Blog has moved, searching new blog...

Wednesday, January 9, 2013

Confessions of A Former Gossip...

Man, I hate admitting I was a former gossip. But if you knew me anytime before I was around 21, you already knew this about me. I would hope if you have met me afterward, that hearing I am a former gossip is shocking and unbelievalbe (because I am so far from that now.)

I was never malicious or spiteful. I innocently, mostly, just spent some of my pass time talking about "what all was going on."  It seemed everyone I spent my time with did the same. Problem #1. I also was super insecure, and don't we all feel better when we are reminded/or remind our selves that there are people out there who aren't really perfect either. Problem #2. I also spoke without thinking. I love to talk. I love people. I love to interact. But when I am not thinking about what I am saying...well...Problem  #3. There are plenty more I could list, but all in all I think I just had to grow up. Or at least mature.

So here I am roughly 10 years later from that place and am so thankful I can look back on it instead of being in the midst of it. So I thought I would blog about gossip today so if anyone I know is struggling or has struggled we could relate and I could share some love. :)

For fun I looked up the official definition of gossip. Basically it is talking about people with unconfirmed details. Okay, yup, I officially was a gossip then. Bleh.

After I became self aware, I made a very conscience decision to never talk about anyone. Like. Ever. If I saw you in Walmart I wouldn't even tell Ben or anyone else I saw you.  I was still trying to find my balance I guesss. I kinda went from one extreme to the other.  I still am trying to find my balance with that.  I want to be honest with somone when I am asked a question, but I also don't ever want to be so honest I can be hurtful to someone.  I want to be a good friend and listen when someone needs to vent or talk through struggles they have. But I also don't want to get caught in the crossfire of drama. I want to vent myself and seek wisdom and counsel from my closest friends who love me and are able to encourage me. But I also don't want to go around spreading wildfires in the process of venting. I do not want to lose any ounce of the character I spent the last decade trying to repair/build.
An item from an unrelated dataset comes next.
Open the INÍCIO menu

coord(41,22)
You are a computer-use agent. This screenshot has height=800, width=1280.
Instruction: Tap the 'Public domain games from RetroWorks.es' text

So here are my guidelines for staying out of trouble and sleeping well at night

-If someone starts to gossip, change the subject.

-If you are upset and need to vent, that is okay. But check your motives. Are you truly seeking wisdom and counsel? Even comfort is okay to seek, but not at the expense of robbing ANYONE of their character.  I always try and make sure the friend I have decided to invest in will hold me accountable and not just take my side.

-Accept you will mess up. There are still days I walk away from a converstaion and have a Homer Simpson "doh" moment. But I always reflect and if I need to correct something or explain something I do it. Even when is stinks.  If you mess up, congratualations, welcome to humanity. :) Now go fix it. Apologize if necessary. :)

-The world doesn't revolve around you.  This was huge for me. Once I stopped thinking things were directed at me or about me, I became more postive and amazingly enough that helped drive me away from talking about "what all was going on" and really allowed me to talk about the real things in life that were happening. :)

-If you have a problem with someone, as akward as it is, go and tell them. I promise it will be more akward later when they find out you have told everyone in the county about your problem with them. Trust me on this one.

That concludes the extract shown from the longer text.